Transcriba sin cambios las líneas de los registros que comienzan en la línea que contiene "Viewport: 480px width, 360px" y siguen hasta la línea que contiene "coord(842,736)", ambas incluidas.

Registros de búsqueda de elementos:
══════

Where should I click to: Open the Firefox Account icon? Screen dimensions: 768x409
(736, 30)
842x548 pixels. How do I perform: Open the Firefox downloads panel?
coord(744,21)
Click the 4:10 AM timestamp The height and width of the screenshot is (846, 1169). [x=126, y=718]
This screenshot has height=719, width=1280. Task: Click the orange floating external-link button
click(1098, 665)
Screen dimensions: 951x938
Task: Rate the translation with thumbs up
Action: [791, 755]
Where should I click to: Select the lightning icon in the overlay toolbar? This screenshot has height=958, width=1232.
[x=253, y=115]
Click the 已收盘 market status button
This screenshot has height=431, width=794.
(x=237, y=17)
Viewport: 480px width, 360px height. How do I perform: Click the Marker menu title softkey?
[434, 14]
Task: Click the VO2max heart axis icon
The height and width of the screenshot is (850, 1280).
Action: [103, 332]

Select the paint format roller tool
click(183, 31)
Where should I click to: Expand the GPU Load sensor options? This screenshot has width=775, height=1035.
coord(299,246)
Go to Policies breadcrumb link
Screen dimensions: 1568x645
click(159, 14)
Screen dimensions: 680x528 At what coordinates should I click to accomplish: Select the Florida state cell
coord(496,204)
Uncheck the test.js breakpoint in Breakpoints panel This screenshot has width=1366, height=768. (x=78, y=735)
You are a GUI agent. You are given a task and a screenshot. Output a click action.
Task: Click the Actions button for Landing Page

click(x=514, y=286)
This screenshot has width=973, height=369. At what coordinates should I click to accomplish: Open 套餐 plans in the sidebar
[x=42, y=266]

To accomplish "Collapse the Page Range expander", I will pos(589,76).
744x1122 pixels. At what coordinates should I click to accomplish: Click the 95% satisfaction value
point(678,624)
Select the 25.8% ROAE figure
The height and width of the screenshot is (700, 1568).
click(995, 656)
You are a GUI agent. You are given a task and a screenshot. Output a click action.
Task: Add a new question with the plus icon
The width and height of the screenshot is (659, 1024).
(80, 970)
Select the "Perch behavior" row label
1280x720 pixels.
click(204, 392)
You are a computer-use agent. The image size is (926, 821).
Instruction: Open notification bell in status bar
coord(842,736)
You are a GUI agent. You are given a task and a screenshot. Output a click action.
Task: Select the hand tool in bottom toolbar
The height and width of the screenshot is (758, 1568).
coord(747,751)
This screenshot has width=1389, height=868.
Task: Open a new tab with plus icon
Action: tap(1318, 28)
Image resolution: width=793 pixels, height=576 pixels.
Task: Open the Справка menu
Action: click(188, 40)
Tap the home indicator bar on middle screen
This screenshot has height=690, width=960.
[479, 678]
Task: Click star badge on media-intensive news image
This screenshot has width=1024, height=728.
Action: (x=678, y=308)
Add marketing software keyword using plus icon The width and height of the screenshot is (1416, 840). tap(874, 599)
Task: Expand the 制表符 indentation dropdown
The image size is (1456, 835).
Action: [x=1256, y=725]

══════

• [Solución]
Viewport: 480px width, 360px height. How do I perform: Click the Marker menu title softkey?
[434, 14]
Task: Click the VO2max heart axis icon
The height and width of the screenshot is (850, 1280).
Action: [103, 332]

Select the paint format roller tool
click(183, 31)
Where should I click to: Expand the GPU Load sensor options? This screenshot has width=775, height=1035.
coord(299,246)
Go to Policies breadcrumb link
Screen dimensions: 1568x645
click(159, 14)
Screen dimensions: 680x528 At what coordinates should I click to accomplish: Select the Florida state cell
coord(496,204)
Uncheck the test.js breakpoint in Breakpoints panel This screenshot has width=1366, height=768. (x=78, y=735)
You are a GUI agent. You are given a task and a screenshot. Output a click action.
Task: Click the Actions button for Landing Page

click(x=514, y=286)
This screenshot has width=973, height=369. At what coordinates should I click to accomplish: Open 套餐 plans in the sidebar
[x=42, y=266]

To accomplish "Collapse the Page Range expander", I will pos(589,76).
744x1122 pixels. At what coordinates should I click to accomplish: Click the 95% satisfaction value
point(678,624)
Select the 25.8% ROAE figure
The height and width of the screenshot is (700, 1568).
click(995, 656)
You are a GUI agent. You are given a task and a screenshot. Output a click action.
Task: Add a new question with the plus icon
The width and height of the screenshot is (659, 1024).
(80, 970)
Select the "Perch behavior" row label
1280x720 pixels.
click(204, 392)
You are a computer-use agent. The image size is (926, 821).
Instruction: Open notification bell in status bar
coord(842,736)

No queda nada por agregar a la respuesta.